Betsy handled the interior decorating and added to the couple’s existing collection of antiques and furniture with furnishings and accessories she found on West Palm Beach’s Antique Row. Among the items from Italy were the bedrooms’ sleek 1920s-era wooden ceiling fans that resemble old-fashioned aircraft propellers.
“There are so many details in this house,” says Paul.
The couple still marvels at the craftsmanship found in the wrought-iron metalwork found on the stairway banisters, balcony railings, window grilles and even the flag-pole holder on the front of the house. All were custom designed and executed by North Carolina craftsman Eric Velleca of Velleca Metal Design, Inc.
Betsy worked closely with Sammons and architect Anne Fairfax, his wife and business partner, in selecting materials and finishes.
Stone and tile also play a key role in the look of the house. Floors in the loggias are covered in Portuguese terra-cotta tiles, while those in the kitchen and library feature imported limestone originally from 14th century French farmhouses.
“I was in Burgundy a year and a half ago, tasting wine, and I was visiting one of these old farmhouses. And the floors were exactly like these,” Paul recalls.
In the inside foyer, the floor is covered in reclaimed gray and white marble squares from Italy. Upstairs, two small anterooms have floors with a parquet pattern copied from Versailles but fashioned by builder Tim Givens out of the same dark-stained Texas longleaf pine found in most of the second-floor rooms.
Lots of tile
The loggias, pool and courtyard fountain — one of three on the property — also feature different patterns of tile.
“I really hadn’t worked with a lot of tile before, and so when we were picking tile with Anne, she said, ‘We should do this pattern here and this pattern here and another over here. And I said, ‘Anne, I think this is too much tile.’ At the time, it seemed crazy.

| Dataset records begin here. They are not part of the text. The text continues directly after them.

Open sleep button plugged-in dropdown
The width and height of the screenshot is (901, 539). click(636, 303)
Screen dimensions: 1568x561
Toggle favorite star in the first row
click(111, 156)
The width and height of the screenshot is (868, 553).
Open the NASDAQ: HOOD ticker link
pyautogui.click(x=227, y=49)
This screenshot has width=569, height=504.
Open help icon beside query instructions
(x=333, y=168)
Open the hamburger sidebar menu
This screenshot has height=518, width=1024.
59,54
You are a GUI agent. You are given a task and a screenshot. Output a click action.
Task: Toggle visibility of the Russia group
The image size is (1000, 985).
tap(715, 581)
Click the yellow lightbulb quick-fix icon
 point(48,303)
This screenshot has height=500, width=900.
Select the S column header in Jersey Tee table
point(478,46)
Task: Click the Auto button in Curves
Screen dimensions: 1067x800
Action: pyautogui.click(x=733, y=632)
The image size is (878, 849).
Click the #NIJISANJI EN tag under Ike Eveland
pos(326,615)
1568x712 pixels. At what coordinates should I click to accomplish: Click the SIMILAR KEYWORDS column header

But now I wish we had done more; we could have put tile on the risers of the stairs, for example. The house definitely could have taken it,” said Betsy, who was recently elected as an alternate member of the Architectural Commission.
Several of the bathrooms feature 17th-and 18th-century antique tile from France and Belgium, imported by a Miami company. With a matte finish, muted colors and intricate patterns, the tiles resemble wallpaper, thanks to the way they were installed — flush with the plaster walls that surround them.
“The challenge was that we had to bring our plans and make sure that each pattern fit each room and that the borders matched. And then the even greater challenge was to get it installed properly. Our tile people did a brilliant job,” Betsy says. “Everyone did.”
ABOUT THE WINNER
* Il Cortile, 670 Island Drive
* Homeowners: Paul and Betsy Shiverick
* Architecture: Fairfax & Sammons Partners; Richard Sammons, design architect; Jaime Torres and Kimberly Clemente, project architects
* General contractor:Tim Givens Building and Remodeling, Tim Givens, principal
* Structural engineer:Shaffer Group Inc., Fred Shaffer, principal
* Civil engineer:Gruber Consulting Engineers Inc.; Chad Gruber, principal
* Landscape architecture:SMI Landscape Architecture Inc.; Jorge Sanchez, landscape designer
* Interior design: Betsy Shiverick Interiors, Ltd.; Betsy Shiverick, designer
ABOUT THE SCHULER AWARD
The Preservation Foundation of Palm Beach’s Elizabeth L. and John H. Schuler Award was established in 2005 by the Schulers to recognize new architecture that is designed and built “in keeping with the traditional styles of Palm Beach architecture,” according to the foundation’s website.
The award complements the foundation’s Robert I. Ballinger Award, which honors historically sensitive renovations of large estates; the Polly Earl Award, which honors similar renovations of small-scale properties; and the Lesly S. Smith Landscape Award, which honors a notable landscape project.